Seal suicide site found in Antarctica, 15 July 2005
The Press, Christchurch: New Zealand researchers have found a bizarre seal suicide site in Antarctica, where dozens of seals have inexplicably left the ocean, travelled 30km inland and gone over a bluff to their deaths.
Antarctica New Zealand (AntNZ) chief executive Lou Sanson named the seal cemetery in the snow-free Dry Valleys near Scott Base as one of the highlights of the discoveries made by the science teams sponsored by AntNZ last summer.
"There are 50 mummified seals that appeared to have committed suicide by heading over a bluff in the Dry Valleys area," he said. University of Waikato professor Craig Cary said Captain Robert Scott had been the first to discover the inexplicable fate of seals that have headed inland to their deaths in the Dry Valleys.
A century later, Cary had been with a team researching seal carcasses in the area when he heard there were "a couple of seals" in Miers Valley. "We found one, then another and another and another. "That year we found a dozen seal corpses," he said. "As soon as we got funding again from AntNZ to go back into the area, we came back and thoroughly mapped the slope. We found 53 in total.
"The trouble is sometimes mummified seals look like rocks and you don't always see them until you're a metre away."
Others stand out like sore thumbs. "It's the huge concentration that's so amazing. It would have taken them weeks to crawl there. "We called the site Boot Hill, after the American West, where the bodies of unnamed villains were taken and buried without too much ceremony."
The slope is near Penance Pass and Purgatory Lake, which seems appropriate.
"The cause of the seals' suicidal journeys away from the sea remains a mystery, but almost all are juvenile crabeater seals. "I don't think they're too smart. They probably got disoriented in a storm," Cary said.

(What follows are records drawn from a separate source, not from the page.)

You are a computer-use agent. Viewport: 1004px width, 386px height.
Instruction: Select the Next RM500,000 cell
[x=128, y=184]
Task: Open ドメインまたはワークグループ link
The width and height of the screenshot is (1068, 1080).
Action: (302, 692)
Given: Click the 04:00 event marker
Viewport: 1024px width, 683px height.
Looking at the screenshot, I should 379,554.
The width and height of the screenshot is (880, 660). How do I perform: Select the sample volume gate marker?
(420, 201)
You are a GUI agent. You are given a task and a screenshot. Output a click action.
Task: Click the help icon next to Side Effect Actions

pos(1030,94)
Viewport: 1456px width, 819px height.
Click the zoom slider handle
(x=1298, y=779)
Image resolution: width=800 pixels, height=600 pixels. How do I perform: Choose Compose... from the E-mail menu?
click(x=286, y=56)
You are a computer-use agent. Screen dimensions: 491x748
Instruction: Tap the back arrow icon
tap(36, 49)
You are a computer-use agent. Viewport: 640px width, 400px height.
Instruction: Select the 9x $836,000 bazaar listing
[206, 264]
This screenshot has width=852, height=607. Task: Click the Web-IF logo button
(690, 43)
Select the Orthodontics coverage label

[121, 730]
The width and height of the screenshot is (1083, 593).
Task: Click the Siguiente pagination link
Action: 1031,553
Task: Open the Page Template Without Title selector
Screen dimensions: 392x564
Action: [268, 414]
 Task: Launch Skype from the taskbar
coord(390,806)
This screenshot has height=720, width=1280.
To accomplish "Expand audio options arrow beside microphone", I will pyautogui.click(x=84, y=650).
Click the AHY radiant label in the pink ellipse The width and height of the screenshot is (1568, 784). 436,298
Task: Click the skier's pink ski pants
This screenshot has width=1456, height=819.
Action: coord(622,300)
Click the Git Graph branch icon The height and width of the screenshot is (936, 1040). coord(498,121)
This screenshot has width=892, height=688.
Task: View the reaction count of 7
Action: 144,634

The focus of the University of Waikato team was not on the cause of the seals' journeys but on the impact of the nutrients in their corpses on the otherwise incredibly barren Dry Valleys eco-system. Using a series of hi-tech microbial forensics he jokingly dubbed "CSI Antarctica", the team found each seal created a localised boost in the microbe life but also that each one had a genetic fingerpint seemingly unrelated to others in the same general area. The team was helped by the extremely cold and dry environments because the DNA was preserved very well. However, carbon-dating techniques made it difficult to identify how long the seals had been there. Some may have died as long as 4600 years ago.